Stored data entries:
+++
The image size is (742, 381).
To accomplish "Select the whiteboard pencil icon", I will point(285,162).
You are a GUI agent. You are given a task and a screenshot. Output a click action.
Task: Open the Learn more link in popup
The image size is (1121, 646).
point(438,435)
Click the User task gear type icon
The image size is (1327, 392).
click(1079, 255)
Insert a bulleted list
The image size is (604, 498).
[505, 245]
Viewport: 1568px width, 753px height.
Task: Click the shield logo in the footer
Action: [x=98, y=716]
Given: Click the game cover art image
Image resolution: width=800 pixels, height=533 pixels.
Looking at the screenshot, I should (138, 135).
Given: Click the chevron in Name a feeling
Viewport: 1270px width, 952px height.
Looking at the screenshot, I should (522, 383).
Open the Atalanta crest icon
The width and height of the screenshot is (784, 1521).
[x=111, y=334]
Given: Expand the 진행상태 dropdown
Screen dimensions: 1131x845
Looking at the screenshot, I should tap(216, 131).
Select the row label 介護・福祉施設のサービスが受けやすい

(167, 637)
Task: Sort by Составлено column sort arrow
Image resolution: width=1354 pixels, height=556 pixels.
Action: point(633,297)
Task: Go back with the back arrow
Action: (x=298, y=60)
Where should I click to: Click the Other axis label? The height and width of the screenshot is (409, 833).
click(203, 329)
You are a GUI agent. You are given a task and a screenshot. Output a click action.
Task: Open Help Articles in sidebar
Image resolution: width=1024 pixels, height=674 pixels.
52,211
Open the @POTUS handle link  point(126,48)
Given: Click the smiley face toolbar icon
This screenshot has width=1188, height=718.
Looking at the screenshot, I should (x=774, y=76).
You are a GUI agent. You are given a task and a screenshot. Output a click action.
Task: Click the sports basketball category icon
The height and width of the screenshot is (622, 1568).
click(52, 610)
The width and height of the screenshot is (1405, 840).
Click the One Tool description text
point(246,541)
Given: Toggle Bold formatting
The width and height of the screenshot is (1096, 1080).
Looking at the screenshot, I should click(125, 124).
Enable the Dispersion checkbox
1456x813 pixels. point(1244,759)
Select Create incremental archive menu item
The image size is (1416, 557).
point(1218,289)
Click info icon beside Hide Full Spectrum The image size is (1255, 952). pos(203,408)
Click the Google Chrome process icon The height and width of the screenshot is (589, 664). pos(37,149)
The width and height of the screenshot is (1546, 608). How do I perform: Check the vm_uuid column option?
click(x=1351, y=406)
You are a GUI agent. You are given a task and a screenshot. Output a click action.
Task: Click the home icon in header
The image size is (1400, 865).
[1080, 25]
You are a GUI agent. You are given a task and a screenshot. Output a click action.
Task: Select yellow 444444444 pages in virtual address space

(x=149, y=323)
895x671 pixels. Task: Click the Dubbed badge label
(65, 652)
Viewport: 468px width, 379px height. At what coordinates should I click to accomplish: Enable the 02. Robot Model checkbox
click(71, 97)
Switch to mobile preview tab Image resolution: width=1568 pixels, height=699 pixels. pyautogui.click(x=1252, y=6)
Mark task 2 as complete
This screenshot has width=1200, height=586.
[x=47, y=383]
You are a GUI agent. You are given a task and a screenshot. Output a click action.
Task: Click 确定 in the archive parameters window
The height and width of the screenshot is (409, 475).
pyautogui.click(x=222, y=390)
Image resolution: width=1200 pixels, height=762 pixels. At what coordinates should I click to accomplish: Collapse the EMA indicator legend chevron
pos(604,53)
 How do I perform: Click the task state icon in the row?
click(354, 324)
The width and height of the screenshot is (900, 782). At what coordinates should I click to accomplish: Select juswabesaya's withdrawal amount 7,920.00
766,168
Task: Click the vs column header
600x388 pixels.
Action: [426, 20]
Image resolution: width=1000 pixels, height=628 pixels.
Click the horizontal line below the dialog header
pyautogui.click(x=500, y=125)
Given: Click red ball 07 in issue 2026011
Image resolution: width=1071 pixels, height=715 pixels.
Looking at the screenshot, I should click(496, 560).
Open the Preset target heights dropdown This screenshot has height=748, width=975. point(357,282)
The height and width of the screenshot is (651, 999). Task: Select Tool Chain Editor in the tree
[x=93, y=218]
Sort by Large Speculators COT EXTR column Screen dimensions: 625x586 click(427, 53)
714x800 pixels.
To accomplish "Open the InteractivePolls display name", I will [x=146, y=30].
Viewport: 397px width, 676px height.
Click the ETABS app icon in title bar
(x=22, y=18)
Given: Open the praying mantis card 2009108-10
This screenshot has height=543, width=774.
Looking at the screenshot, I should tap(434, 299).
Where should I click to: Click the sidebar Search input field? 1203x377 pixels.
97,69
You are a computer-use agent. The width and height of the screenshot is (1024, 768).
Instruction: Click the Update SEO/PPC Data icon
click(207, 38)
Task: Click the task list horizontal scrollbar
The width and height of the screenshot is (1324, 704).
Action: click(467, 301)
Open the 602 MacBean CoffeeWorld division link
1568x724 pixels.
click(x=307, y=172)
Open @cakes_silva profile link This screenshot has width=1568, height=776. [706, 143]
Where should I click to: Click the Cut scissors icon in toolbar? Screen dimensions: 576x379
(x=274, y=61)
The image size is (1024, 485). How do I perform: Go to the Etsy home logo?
+++
### Description of the task
From the records, copy out each line that includes the string "list".

### Response area
Insert a bulleted list
Task: Click the task list horizontal scrollbar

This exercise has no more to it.